> **TASK INPUT**
------------------------------------------------

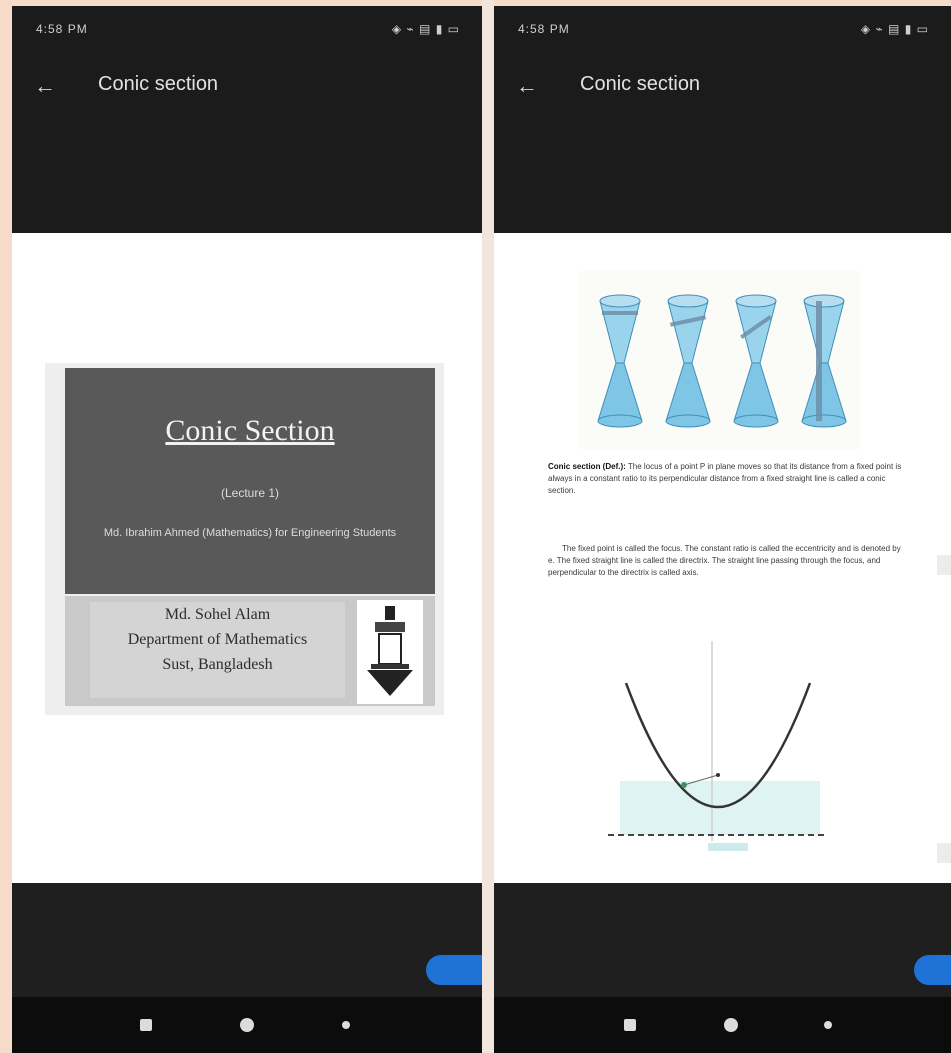 The width and height of the screenshot is (951, 1053). I want to click on author-university: Sust, Bangladesh, so click(218, 664).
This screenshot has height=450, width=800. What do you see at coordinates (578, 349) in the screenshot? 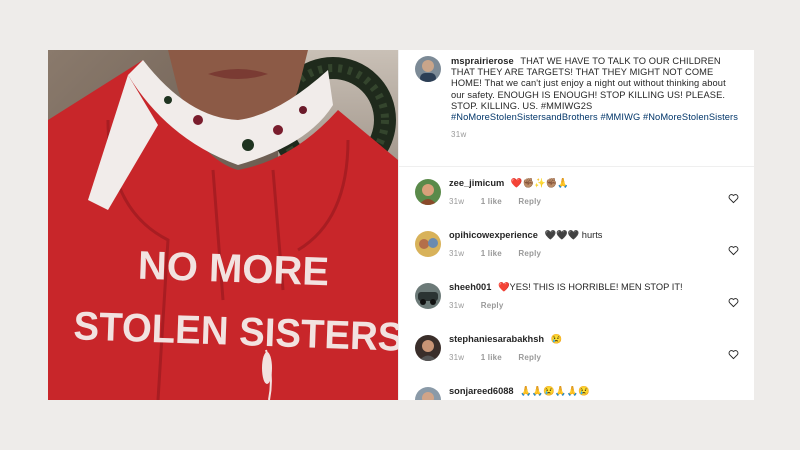
I see `comment-item: stephaniesarabakhsh 😢 31w 1 like Reply` at bounding box center [578, 349].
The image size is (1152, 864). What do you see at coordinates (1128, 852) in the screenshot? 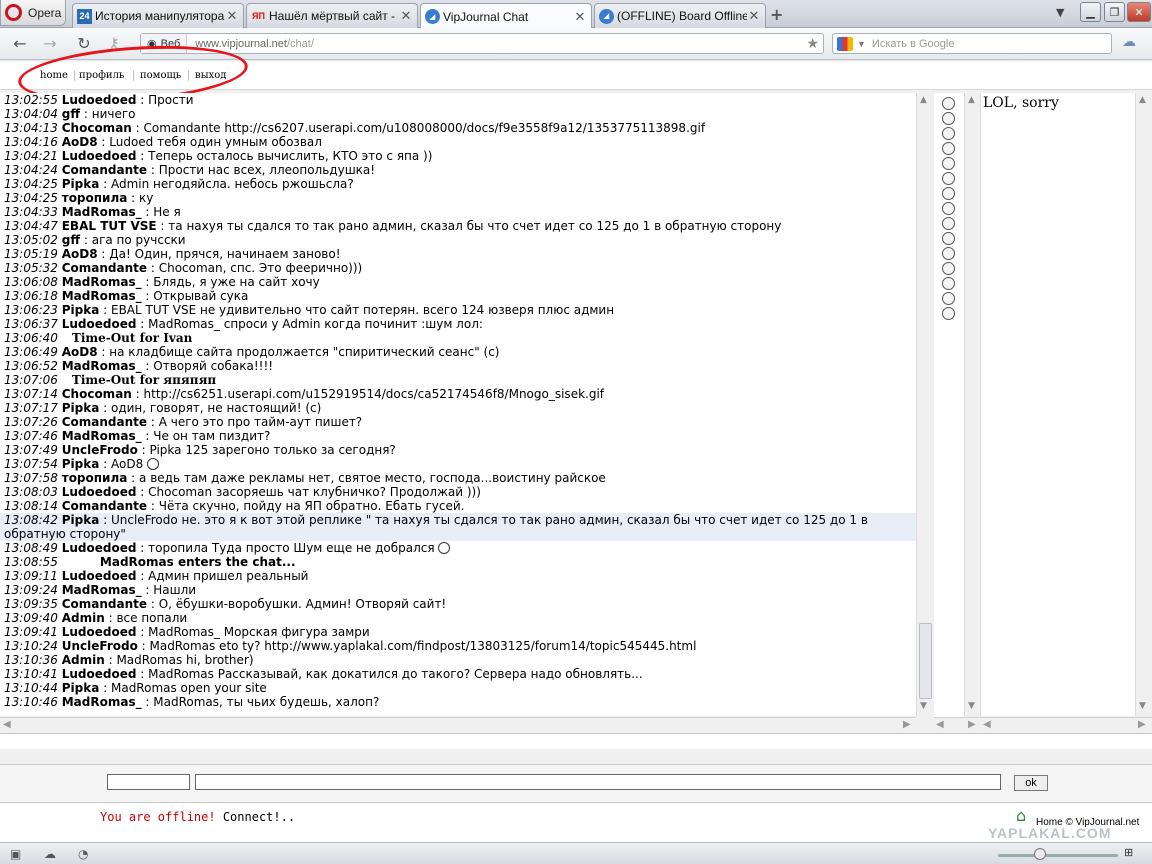
I see `zoom-icon: ⊞` at bounding box center [1128, 852].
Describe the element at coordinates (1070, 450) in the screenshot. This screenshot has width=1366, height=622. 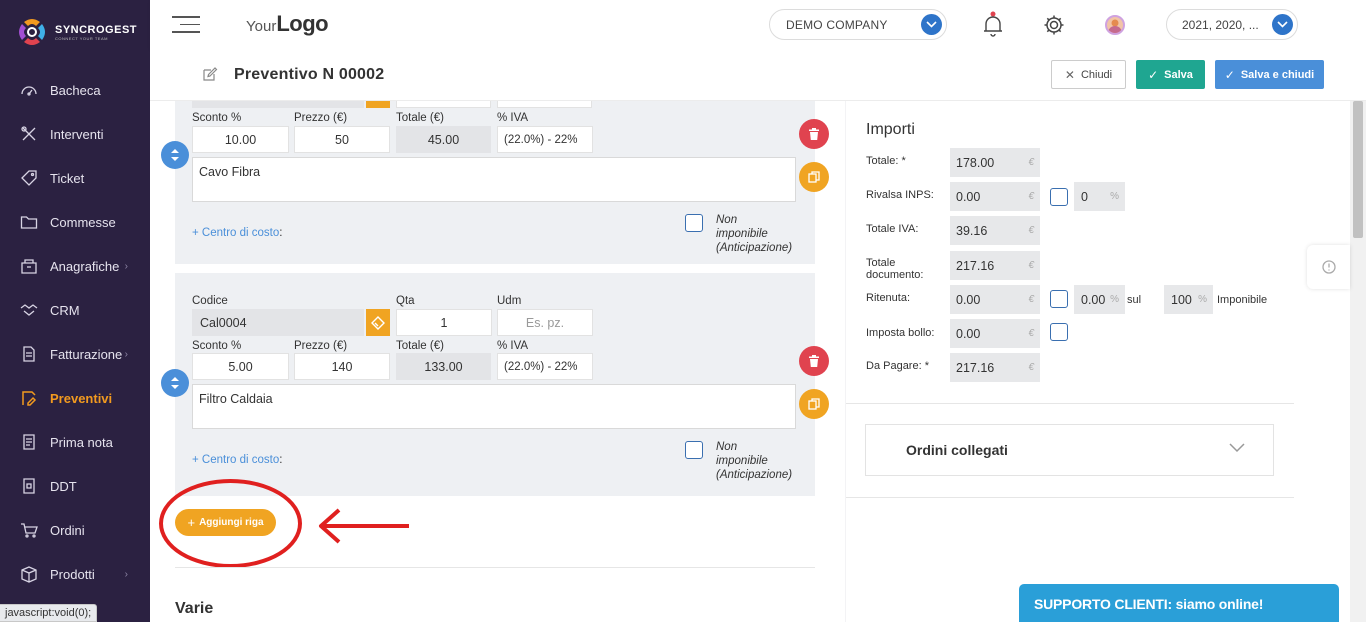
I see `ordini-collegati-accordion: Ordini collegati` at that location.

------------------------------------------------

> **TASK STATEMENT**
Copy each item above verbatim, leaving out the pictures.

> **RESPONSE TO THIS EXERCISE**
 The width and height of the screenshot is (951, 1053). I want to click on author-university: Sust, Bangladesh, so click(218, 664).
This screenshot has height=450, width=800. What do you see at coordinates (578, 349) in the screenshot? 
I see `comment-item: stephaniesarabakhsh 😢 31w 1 like Reply` at bounding box center [578, 349].
The image size is (1152, 864). What do you see at coordinates (1128, 852) in the screenshot? 
I see `zoom-icon: ⊞` at bounding box center [1128, 852].
Describe the element at coordinates (1070, 450) in the screenshot. This screenshot has width=1366, height=622. 
I see `ordini-collegati-accordion: Ordini collegati` at that location.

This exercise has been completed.